*Task statement*: Render the items from the start through the line containing "coordinates (485, 508)." as a Markdown table with the columns Row and Line. Skip blank lines and leave the pictures out.

*Given entries*:
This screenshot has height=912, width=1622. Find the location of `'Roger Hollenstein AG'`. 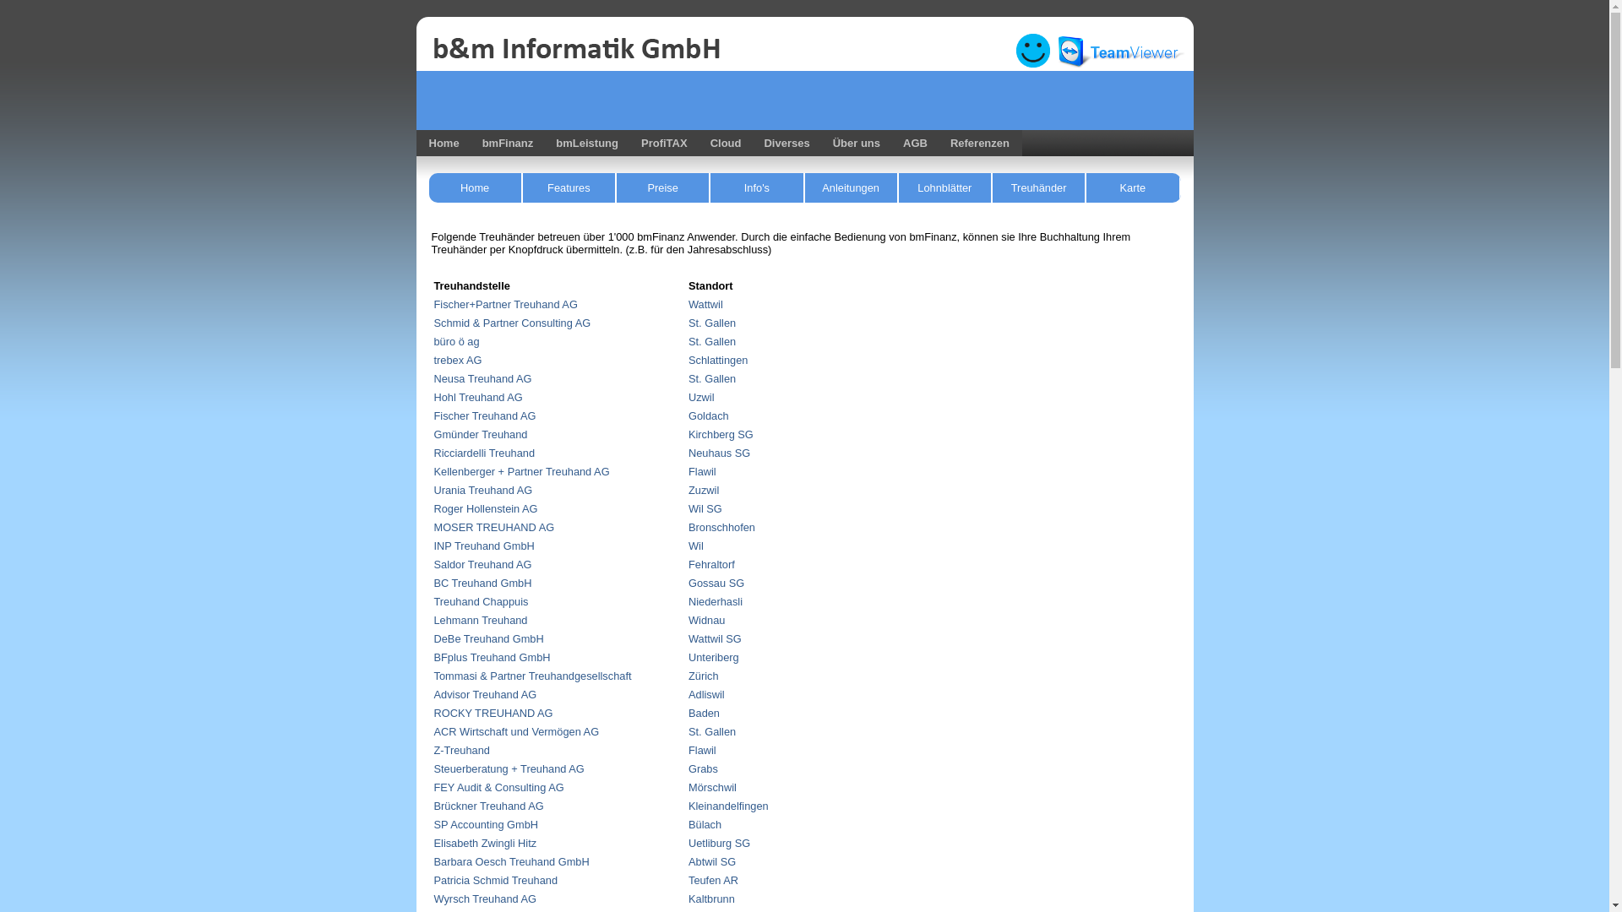

'Roger Hollenstein AG' is located at coordinates (485, 508).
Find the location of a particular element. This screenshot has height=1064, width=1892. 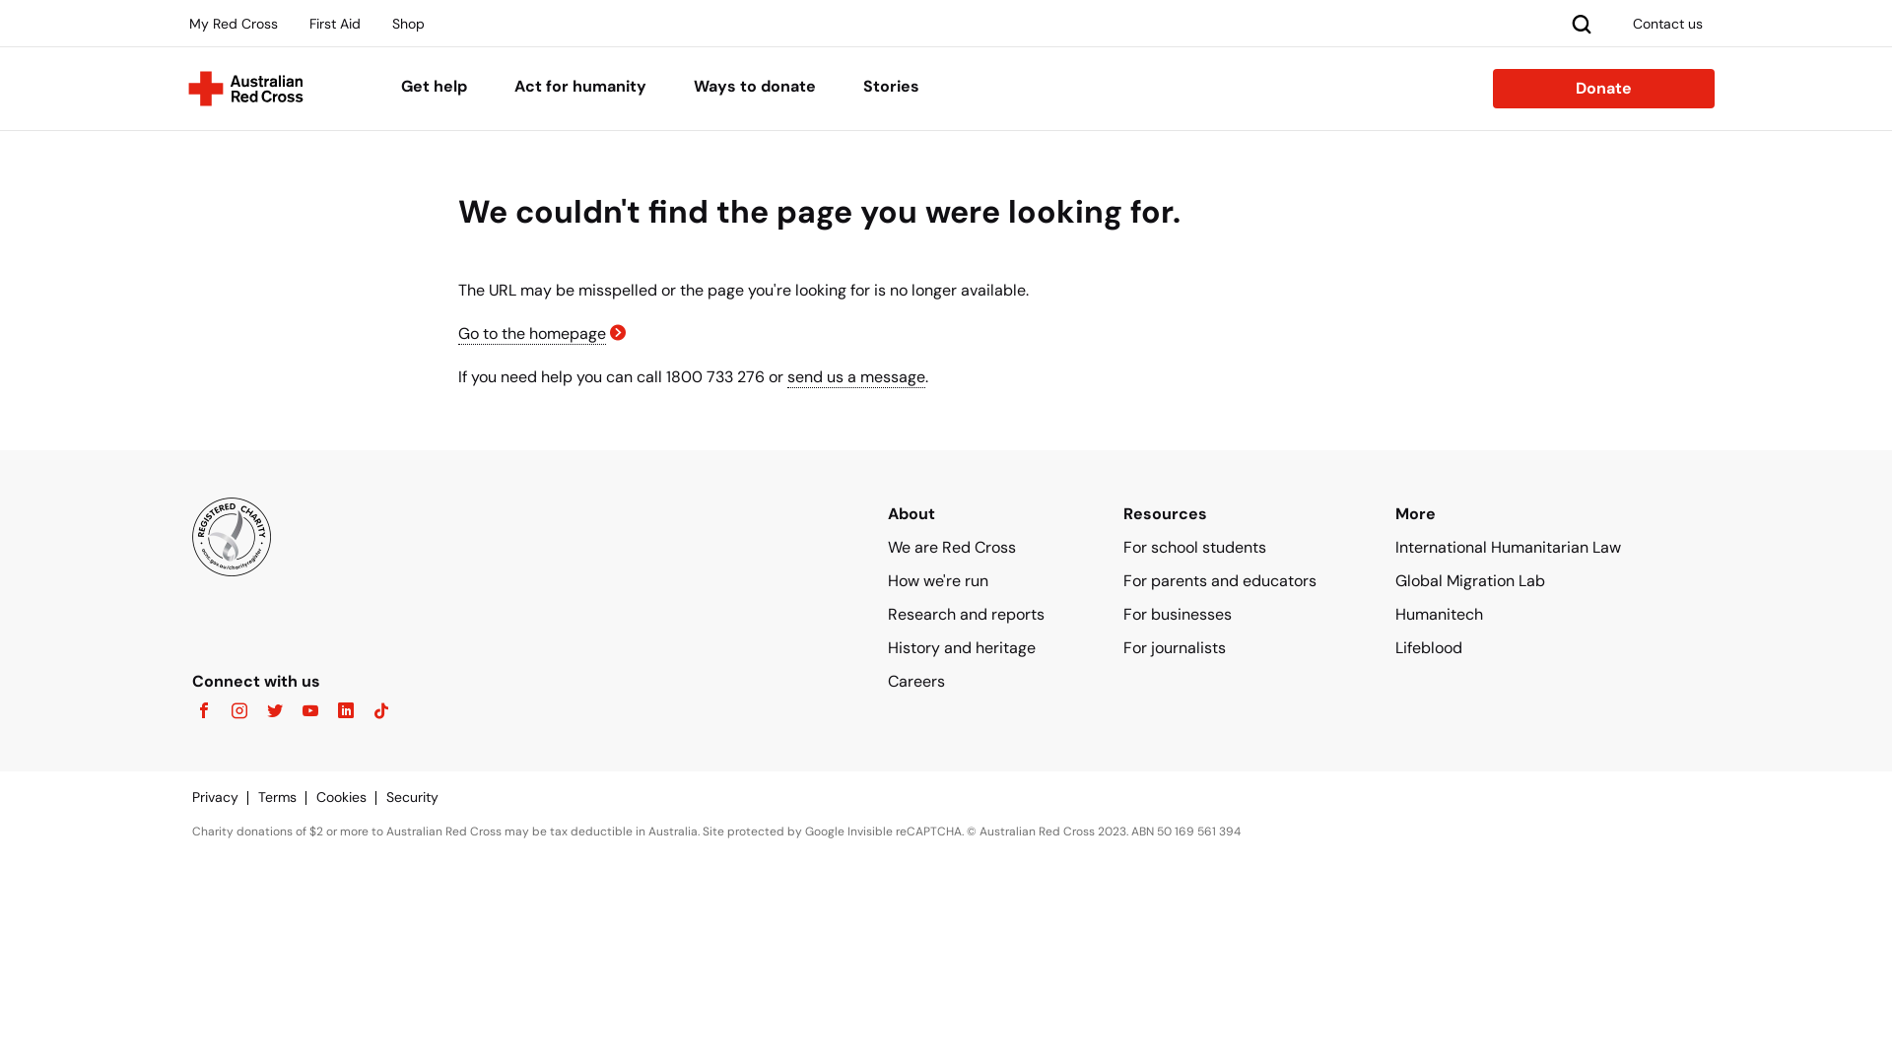

'Donate' is located at coordinates (1603, 87).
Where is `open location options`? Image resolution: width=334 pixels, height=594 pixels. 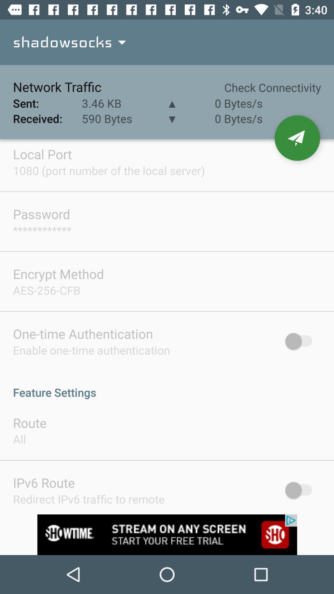 open location options is located at coordinates (297, 138).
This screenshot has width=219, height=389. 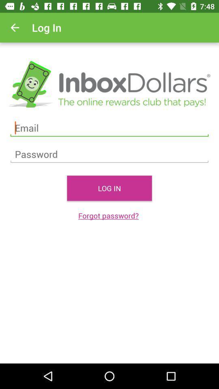 What do you see at coordinates (109, 215) in the screenshot?
I see `the forgot password?  icon` at bounding box center [109, 215].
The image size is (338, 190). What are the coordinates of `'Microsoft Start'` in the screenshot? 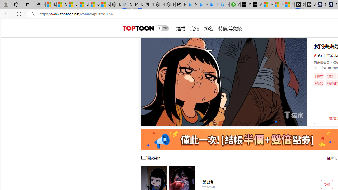 It's located at (278, 4).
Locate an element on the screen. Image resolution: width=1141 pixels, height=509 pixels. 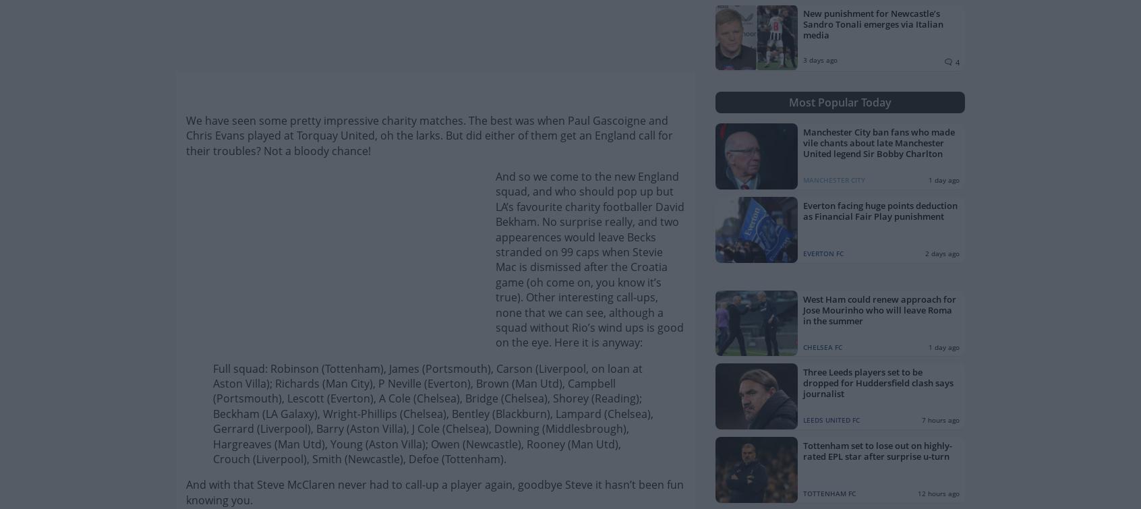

*Task answer*:
| Row | Line |
|---|---|
| 1 | This screenshot has height=912, width=1622. Find the location of `'Roger Hollenstein AG'`.  |
| 2 | 'Roger Hollenstein AG' is located at coordinates (485, 508). |